Re: k-permutations enumeration

*To*: mathgroup at smc.vnet.net*Subject*: [mg116406] Re: k-permutations enumeration*From*: Dana DeLouis <dana.del at gmail.com>*Date*: Sun, 13 Feb 2011 05:50:33 -0500 (EST)

On Feb 10, 5:23 am, Michal Kvasnicka <michal.kvasni... at gmail.com> wrote: > How can I find the number of k-permutations of n objects, where there > are x types of objects, and r1, r2, r3 ... rx give the number of each > type of object? > > Example: > I have 20 letters from the alphabet. There are some duplicates - 4 of > them are a, 5 of them are b, 8 of them are c, and 3 are d. How many > unique 15-letter permutations can I make? > > In the example: > > n = 20 > k = 15 > x = 4 > r1 = 4, r2 = 5, r3 = 8, r4 = 3 > > Furthermore, if there isn't a straightforward solution: how > efficiently can this problem be solved? Any Mathematica code? Hi. Just an idea.
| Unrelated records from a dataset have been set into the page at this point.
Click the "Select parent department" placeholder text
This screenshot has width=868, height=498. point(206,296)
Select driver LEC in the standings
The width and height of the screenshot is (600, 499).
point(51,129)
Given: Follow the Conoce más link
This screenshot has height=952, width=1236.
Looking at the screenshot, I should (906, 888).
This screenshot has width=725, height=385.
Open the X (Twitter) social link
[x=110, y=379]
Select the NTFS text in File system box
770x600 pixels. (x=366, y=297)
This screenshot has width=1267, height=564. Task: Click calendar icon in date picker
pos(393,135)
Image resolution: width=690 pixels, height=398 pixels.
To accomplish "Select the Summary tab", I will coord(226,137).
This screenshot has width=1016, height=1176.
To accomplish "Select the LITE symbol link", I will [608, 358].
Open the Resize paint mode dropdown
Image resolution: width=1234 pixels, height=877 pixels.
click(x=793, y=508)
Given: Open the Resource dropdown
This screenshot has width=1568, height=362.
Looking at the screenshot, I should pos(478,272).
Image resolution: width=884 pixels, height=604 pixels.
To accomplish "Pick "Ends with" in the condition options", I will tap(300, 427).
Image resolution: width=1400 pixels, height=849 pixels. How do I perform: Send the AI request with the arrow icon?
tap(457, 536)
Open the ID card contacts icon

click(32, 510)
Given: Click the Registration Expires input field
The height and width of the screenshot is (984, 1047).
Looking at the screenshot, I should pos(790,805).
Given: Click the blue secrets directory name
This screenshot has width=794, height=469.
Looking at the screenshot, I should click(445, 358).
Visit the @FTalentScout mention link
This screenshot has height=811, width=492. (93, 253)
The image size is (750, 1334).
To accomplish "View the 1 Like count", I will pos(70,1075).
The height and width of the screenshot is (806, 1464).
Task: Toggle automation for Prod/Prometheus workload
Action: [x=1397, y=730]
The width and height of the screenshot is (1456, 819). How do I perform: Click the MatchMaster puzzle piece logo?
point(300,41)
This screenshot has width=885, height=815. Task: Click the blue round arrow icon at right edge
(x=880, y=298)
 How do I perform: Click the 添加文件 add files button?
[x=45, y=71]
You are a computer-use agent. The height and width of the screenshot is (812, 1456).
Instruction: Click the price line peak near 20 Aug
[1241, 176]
This is the same algorithm as given by others, just re-worded fx[v_, n_] := Module[ {t}, t = Normal[Series[E^x, {x, 0, Max[v]}]]; (* Use what is already calculated *) t = Product[Take[t,v[[j]] + 1], {j, Length[v]}]; Coefficient[n!*t, x, n] ] fx[{4,5,8,3},15]//Timing {0.000753,187957770} = = = Dana DeLouis Mac Pro, V8=